China’s economy managed to grow by 5.0% in the first half of the year, largely due to the support from non-property investment, which bolstered the supply side. However, FAI and IP have been decelerating in recent months, putting this year’s growth target in question. The sluggish issuance of local government bonds may explain the weakness in FAI, particularly in infrastructure, amid tight project scrutiny. The buoyant FAI in the manufacturing sector could be attributed to the recent equipment upgrading programme. While IP slowed less sharply compared to investment, concerns are mounting. With domestic demand growth remaining bleak, and external demand likely to be curbed by trade frictions and the fading impact of front-loading, the impact of rising excess production risks exacerbating overcapacity in the Chinese economy, adding further disflationary pressure.
Better reading in a single month does not change the bleak picture in domestic demand
Retail sales picked up slightly in July, growing by 2.7% yoy and 0.4% month on month (mom) (June: 2.0% yoy, -0.1% mom). While sales of goods rose to 2.7% yoy from 1.5% in June, catering sales slowed to 3.0% from 5.4% previously. Home appliances, which were supported by the recent trade-in programme, saw declines narrow to -2.4% in July, from -7.6% in June. Automobile sales fell by 4.9%, slightly better than June's 6.2% drop. Electric car sales, backed by the trade-in programme, continued to outperform, rising by 36.9% in July.
Despite the slight improvement in retail sales in July, the pessimistic outlook lingers. Although Beijing has shifted its policy focus towards restoring consumer demand since July, it may not be strong or direct enough to boost actual activity.
Worsening unemployment and property woes pressure consumers
The unemployment rate rose to 5.2% in July from 5.0% in June.

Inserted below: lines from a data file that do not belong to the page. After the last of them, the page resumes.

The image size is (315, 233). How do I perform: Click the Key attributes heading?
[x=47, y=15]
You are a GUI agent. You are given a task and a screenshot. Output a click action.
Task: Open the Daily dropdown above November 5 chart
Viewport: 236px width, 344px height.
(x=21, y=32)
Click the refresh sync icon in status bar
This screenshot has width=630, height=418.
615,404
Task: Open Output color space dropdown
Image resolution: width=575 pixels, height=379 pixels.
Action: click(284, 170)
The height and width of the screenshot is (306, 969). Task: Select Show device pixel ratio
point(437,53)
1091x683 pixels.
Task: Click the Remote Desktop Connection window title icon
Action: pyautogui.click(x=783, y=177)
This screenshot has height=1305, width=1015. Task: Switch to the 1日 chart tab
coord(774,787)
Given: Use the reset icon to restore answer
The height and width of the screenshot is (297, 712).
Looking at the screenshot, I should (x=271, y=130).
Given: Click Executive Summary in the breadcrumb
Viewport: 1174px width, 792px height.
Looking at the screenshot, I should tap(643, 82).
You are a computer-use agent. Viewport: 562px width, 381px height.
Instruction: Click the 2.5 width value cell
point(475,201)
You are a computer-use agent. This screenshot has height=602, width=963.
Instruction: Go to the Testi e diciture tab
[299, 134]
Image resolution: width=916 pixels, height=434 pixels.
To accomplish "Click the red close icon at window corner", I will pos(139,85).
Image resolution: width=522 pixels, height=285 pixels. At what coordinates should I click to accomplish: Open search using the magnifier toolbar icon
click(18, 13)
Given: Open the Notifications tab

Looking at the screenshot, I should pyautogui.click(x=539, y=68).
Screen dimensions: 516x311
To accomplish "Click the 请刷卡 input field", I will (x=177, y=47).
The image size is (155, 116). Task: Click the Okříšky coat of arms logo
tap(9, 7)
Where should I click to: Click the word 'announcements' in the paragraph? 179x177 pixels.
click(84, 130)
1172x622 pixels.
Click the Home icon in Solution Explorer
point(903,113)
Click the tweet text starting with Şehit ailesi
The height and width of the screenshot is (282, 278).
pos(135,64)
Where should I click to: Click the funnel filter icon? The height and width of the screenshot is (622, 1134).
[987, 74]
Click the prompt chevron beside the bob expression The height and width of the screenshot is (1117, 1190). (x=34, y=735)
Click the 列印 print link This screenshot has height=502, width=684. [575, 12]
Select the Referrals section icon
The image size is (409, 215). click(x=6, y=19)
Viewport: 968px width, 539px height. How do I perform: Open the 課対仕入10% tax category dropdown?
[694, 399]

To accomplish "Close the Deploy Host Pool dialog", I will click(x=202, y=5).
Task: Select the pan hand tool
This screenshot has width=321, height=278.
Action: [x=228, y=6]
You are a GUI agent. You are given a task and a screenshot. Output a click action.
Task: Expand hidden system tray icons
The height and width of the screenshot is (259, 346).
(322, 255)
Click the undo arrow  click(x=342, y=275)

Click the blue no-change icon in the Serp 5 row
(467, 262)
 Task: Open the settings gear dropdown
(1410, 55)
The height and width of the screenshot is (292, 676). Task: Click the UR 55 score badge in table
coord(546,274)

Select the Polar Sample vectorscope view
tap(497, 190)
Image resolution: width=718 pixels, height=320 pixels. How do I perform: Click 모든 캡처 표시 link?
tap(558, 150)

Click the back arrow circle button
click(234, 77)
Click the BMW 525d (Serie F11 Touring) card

Although official statistics do not fully capture the dynamics of the labour market due to their narrow coverage, they indicate a worsening situation. Additionally, a large number of A-share companies have reported reduced wages, and employment in the “gig economy” continues to rise, all pointing to a bleak labour market outlook. This will be a further headwind to household spending, weighing both on income growth and sentiment.
It has also been three months since the initiation of the house stock purchase programme. However, no local government has reported a completed purchase. Meanwhile, only 4% of the 300 billion Chinese yuan (RMB) re-lending programme from the People’s Bank of China (PBoC) had been issued by the end of June. With such a slow start, this programme has yet to have a material impact on the pace of property price decline, which fell by 0.6% mom in July in the primary market – the 14th consecutive monthly decline.
Downside risks become clear
Today’s weak activity data is unsurprising given the subdued PMI and credit data. However, it raises concerns as key growth drivers show clear signs of slowing down. A major catalyst to reverse the decline in property prices and consumption is not yet in sight, and downside pressure is squeezing external demand. With challenges in internal and external growth engines appearing to mount and an as yet insufficient response to boost consumer spending, the risk of demand-deficient growth period, pushing headline inflation into deflationary territory is rising. A broad-based slowdown lies ahead if policymakers do not respond in a timely manner.
However, based on recent official meetings and media communications, Beijing is likely to continue with an incremental policy approach for the rest of the year. We expect no more than a 20 basis points rate cut later this year, alongside increased but modest efforts to support the property market.